Anya sighs and turns my hand over so it is palm up, then over once more to inspect the freckle on the back of my hand. “Look at that cute little freckle!’ She is wrinkling her nose and squinting her eyes like she can’t believe how cute the freckle is. “Her hands just won’t be cute anymore. They’ll be big, like my hands.” She drops my hand, brings her 7-year-old hands up in front of her face and sighs.

Lucia pipes up from my other side. She has been looking out the window, waiting to see if the ducks would still be on the pond near the split pink house. She loves seeing those ducks. “Yeah, my hands aren’t cute anymore either. That’s what happens when you turn five.” She shrugs and goes back to looking out the window.

I am horrified. I have spent the last week trying to make time go faster so my birthday would get here sooner. Now I want to put on the brakes, slow time down through sheer force of will. I feel my hands clench into fists and I start to cry. “My hands will still be cute. I promise, they’ll still be cute!” I say, my voice rising an octave. I look at Anya, desperate to convince her. If I am not cute little Mur, who I know she loves, who will I be? Will she still love me? Is that why she and Lucia fight so much, because Lucia used to be cute, and then she turned five? At this thought, I whip my head around to look at Lucia.

Lucia, at 6, has two modes. She is either heart-achingly sensitive or cool and all-knowing. I don’t know if she will start crying with me or if she will give another matter-of-fact shrug, but I know it will be one of the two and I am somewhat comforted by that. She shrugs, eyebrows high, eyes wide, and I cry even harder. The loss feels unbearable.

My mom is looking back and forth at the road in front of her and at us in the rear view mirror. She is rolling her eyes and laughing. “You’re going to be fine, Merrie. Just fine.” Anya puts her arm around me and side hugs me as best she can with us in our seat belts. “My Mur,” she says softly. “Please don’t cry. I just feel sad that things always change.” I start to cry harder. That things always change is new information for me. What’s worse is that I realize it is true and I am not happy about it. “I don’t want things to change. I don’t want my birthday.
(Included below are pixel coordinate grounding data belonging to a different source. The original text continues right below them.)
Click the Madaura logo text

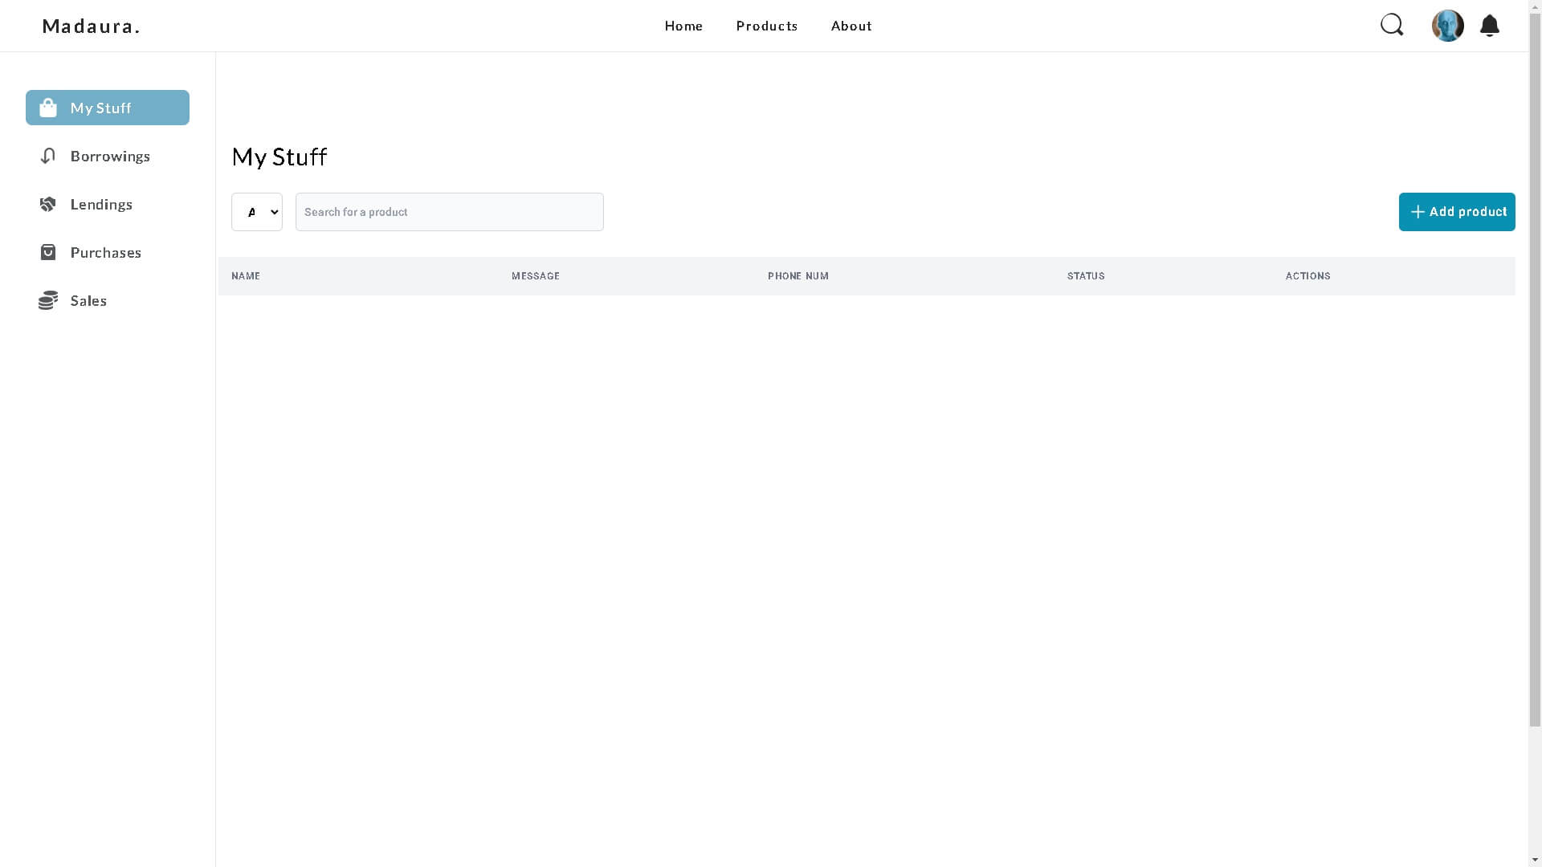[x=91, y=26]
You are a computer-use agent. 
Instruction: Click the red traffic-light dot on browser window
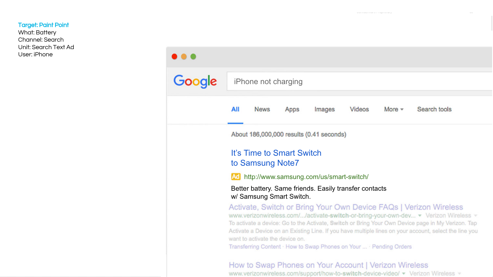pos(174,56)
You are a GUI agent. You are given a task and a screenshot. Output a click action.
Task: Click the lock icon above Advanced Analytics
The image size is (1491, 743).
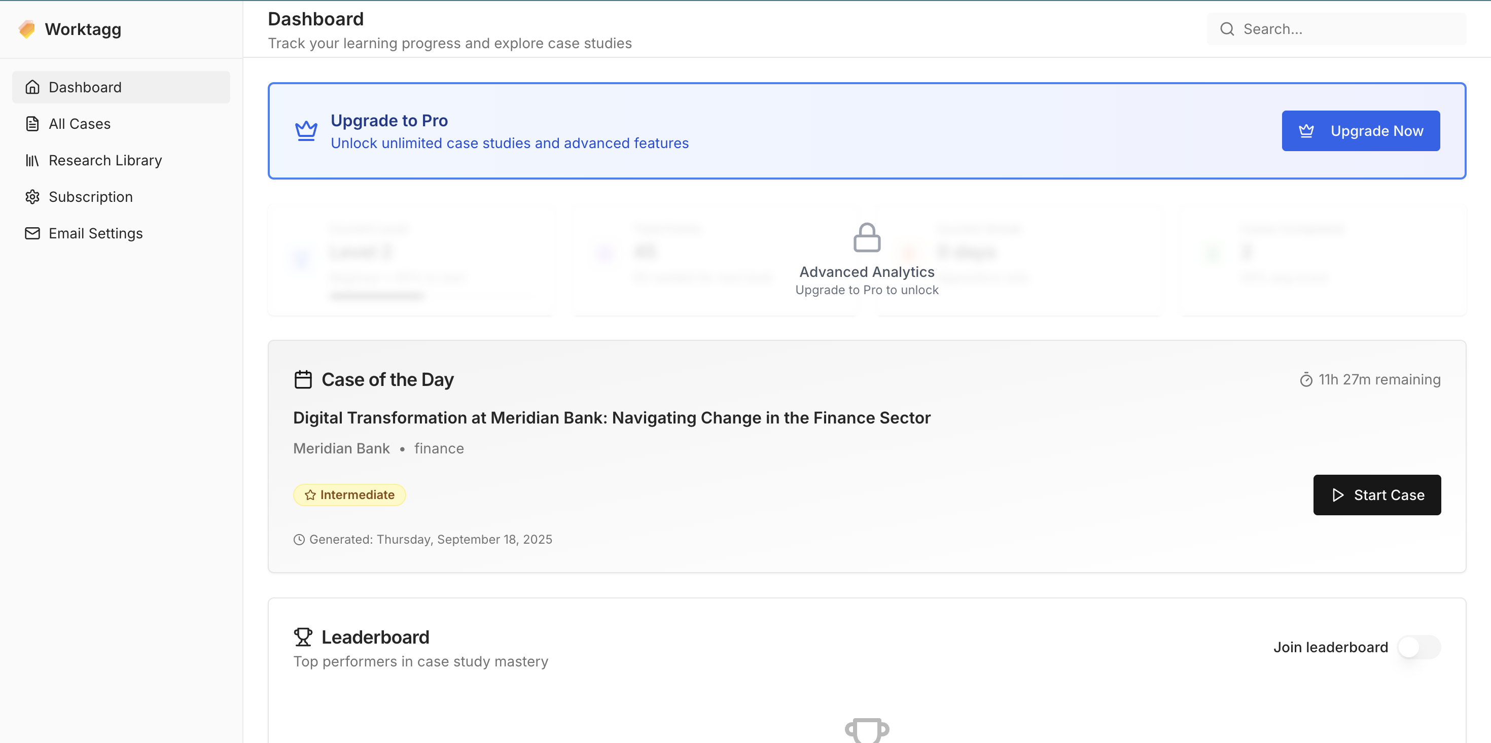[866, 237]
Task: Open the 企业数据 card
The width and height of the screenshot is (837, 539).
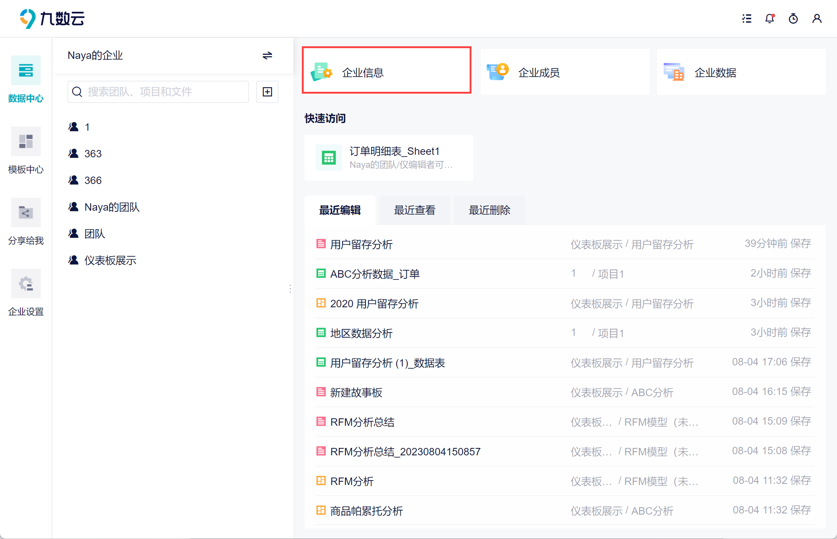Action: (x=741, y=72)
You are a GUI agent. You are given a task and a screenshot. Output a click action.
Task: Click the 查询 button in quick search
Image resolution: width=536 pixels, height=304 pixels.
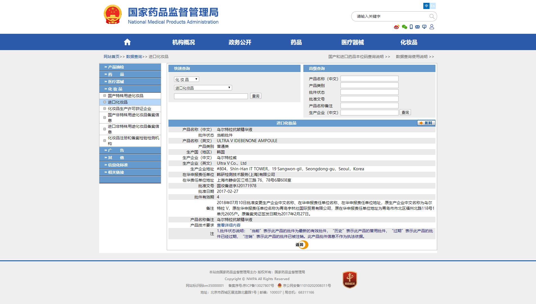[x=256, y=96]
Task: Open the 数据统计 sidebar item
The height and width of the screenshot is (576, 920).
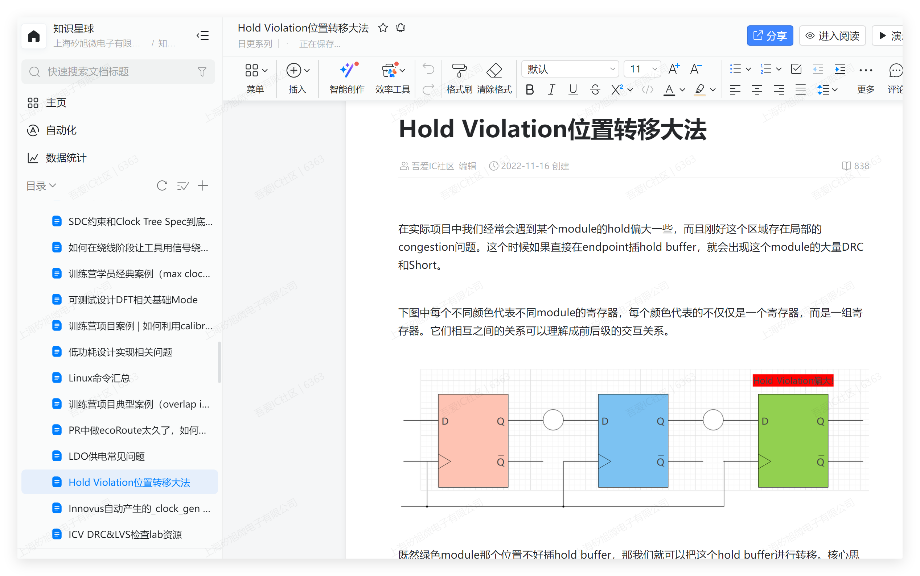Action: (66, 158)
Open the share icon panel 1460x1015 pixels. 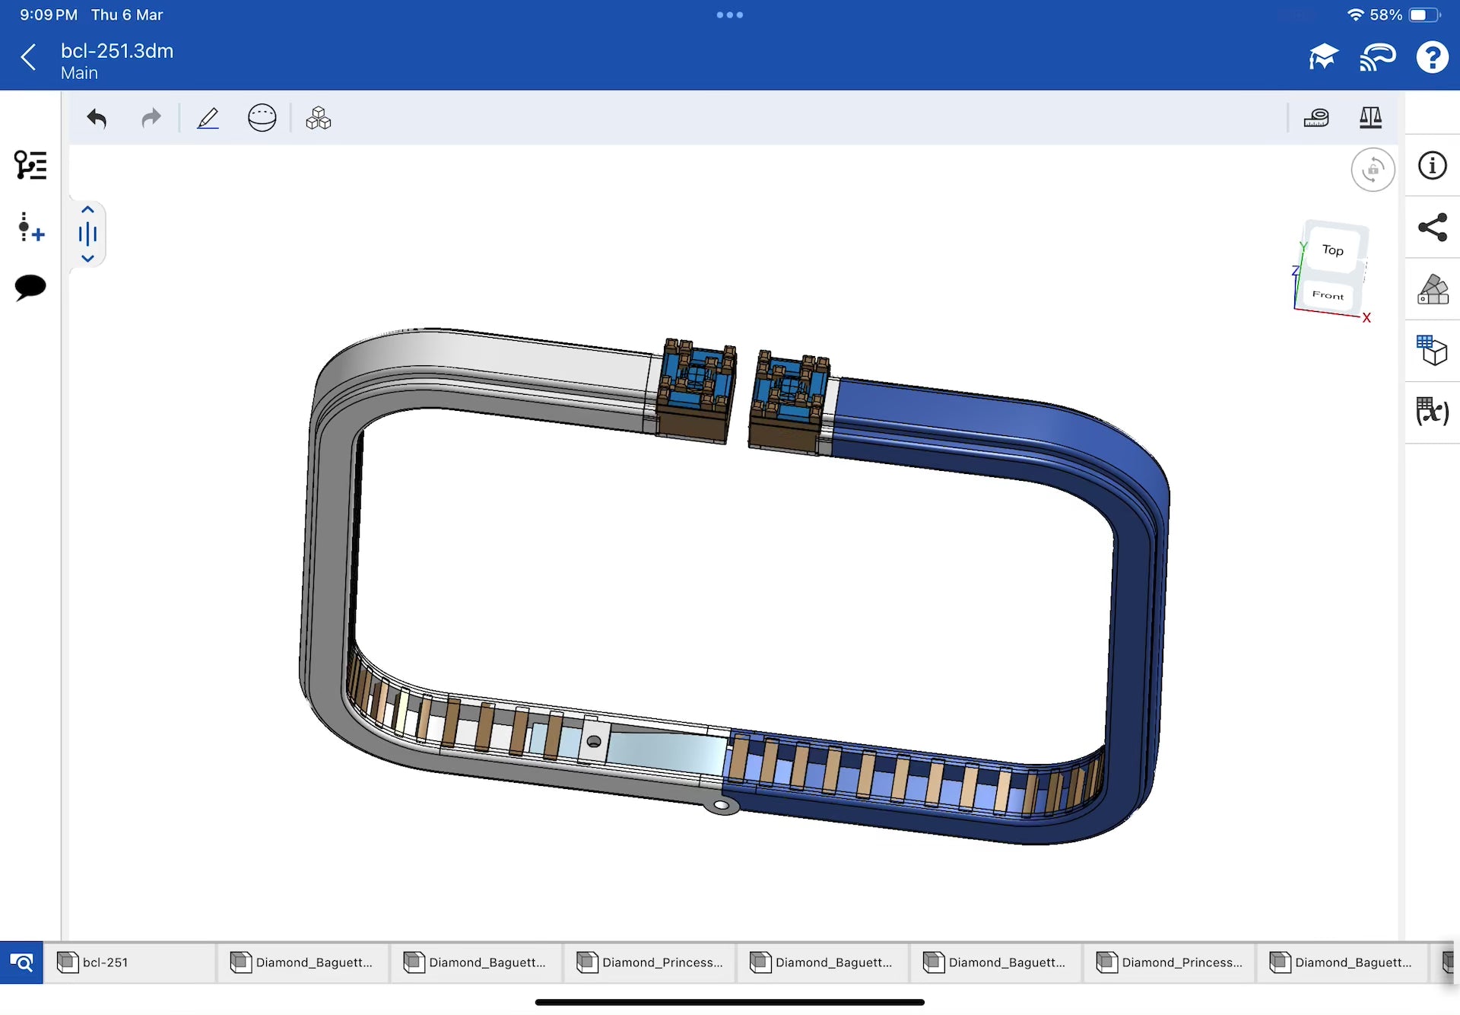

Mommy, can you stop my birthday?” I feel bigger sobs fighting to get out of my chest and I am scared my throat is too small for them to get through.

“I’m sorry, Merrie. If I had the power to stop birthdays, I would stop mine first,” mom says. “But birthdays come even when you don’t want them to.” I am still crying, so she adds, “You will always be cute, honey.” I sigh and shudder and my sobs slow down. Anya is squeezing my hand. “It’s okay, Mur. I’m sorry I made you sad.”

Anya, who never misses a beat, turns her attention back to us, and says, “Wait, but mommy, last year you turned 29, and this year you turned 29 again. How did that happen?”

My mom laughs. “I’ll always be 29, honey. I refuse to age another day.”